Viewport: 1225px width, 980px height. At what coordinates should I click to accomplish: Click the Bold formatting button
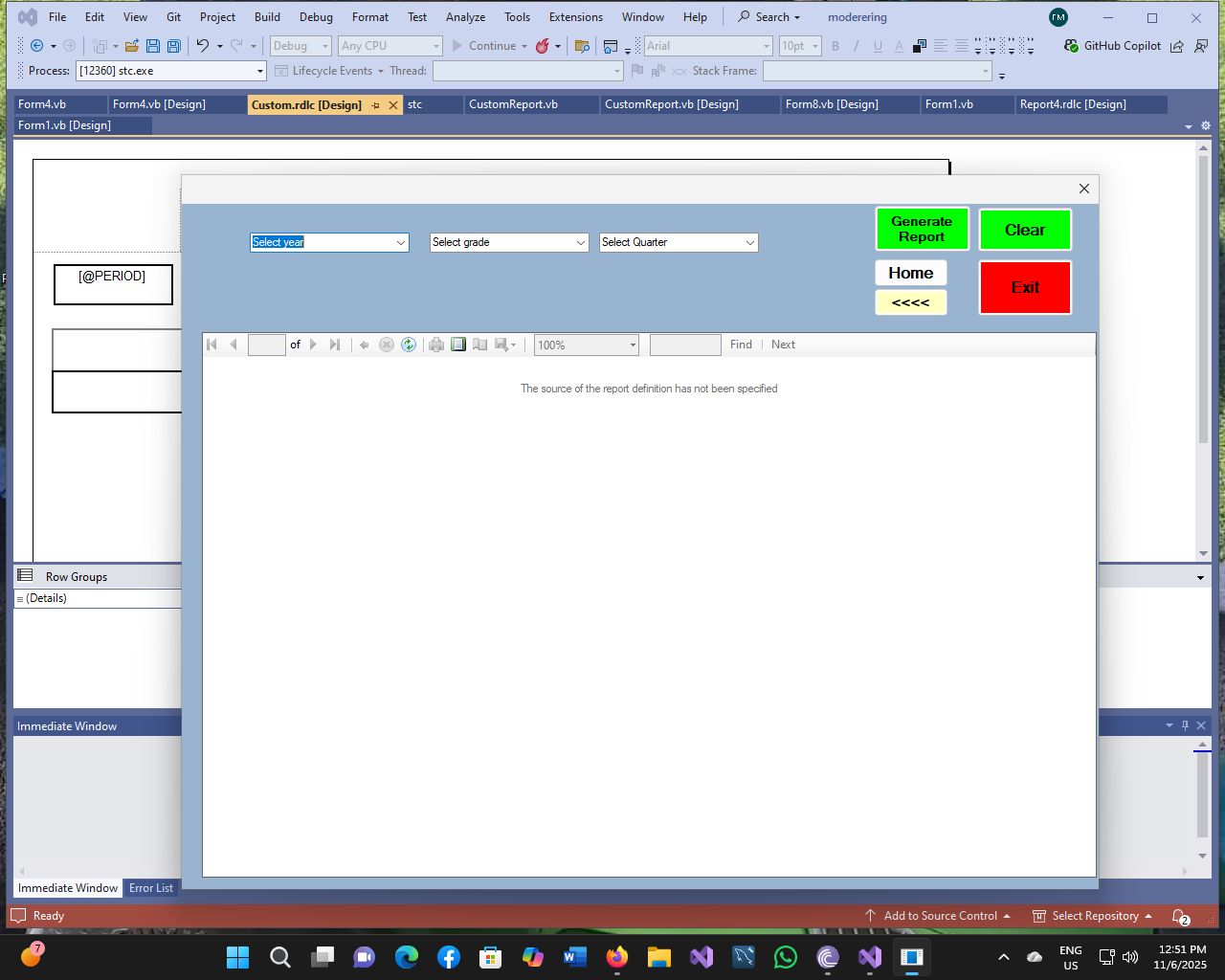coord(835,46)
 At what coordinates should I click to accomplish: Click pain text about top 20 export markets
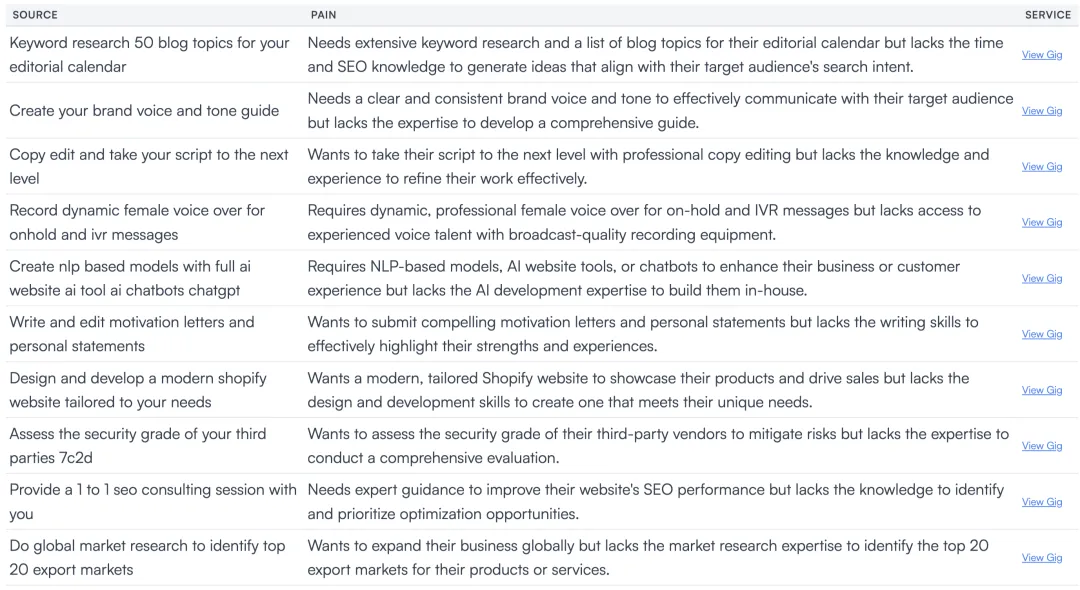pos(647,558)
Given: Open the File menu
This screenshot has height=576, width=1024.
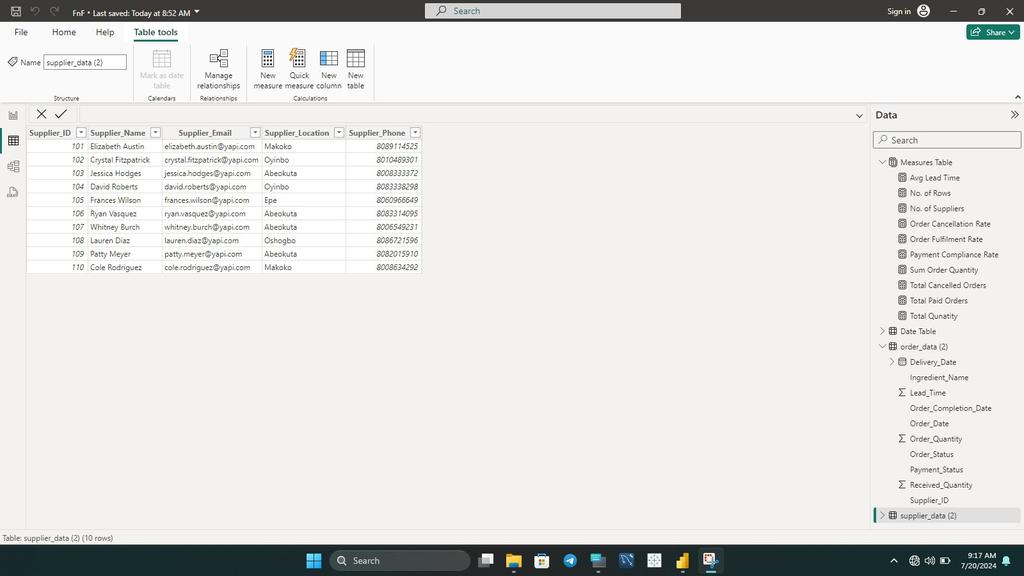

### Objective
Format the listing above as a JSON list of strings with one string per line, omitting blank lines and the pictures.

### Response to this exercise
[
  "Viewport: 1225px width, 980px height. At what coordinates should I click to accomplish: Click the Bold formatting button",
  "coord(835,46)",
  " At what coordinates should I click to accomplish: Click pain text about top 20 export markets",
  "pos(647,558)",
  "Given: Open the File menu",
  "This screenshot has height=576, width=1024."
]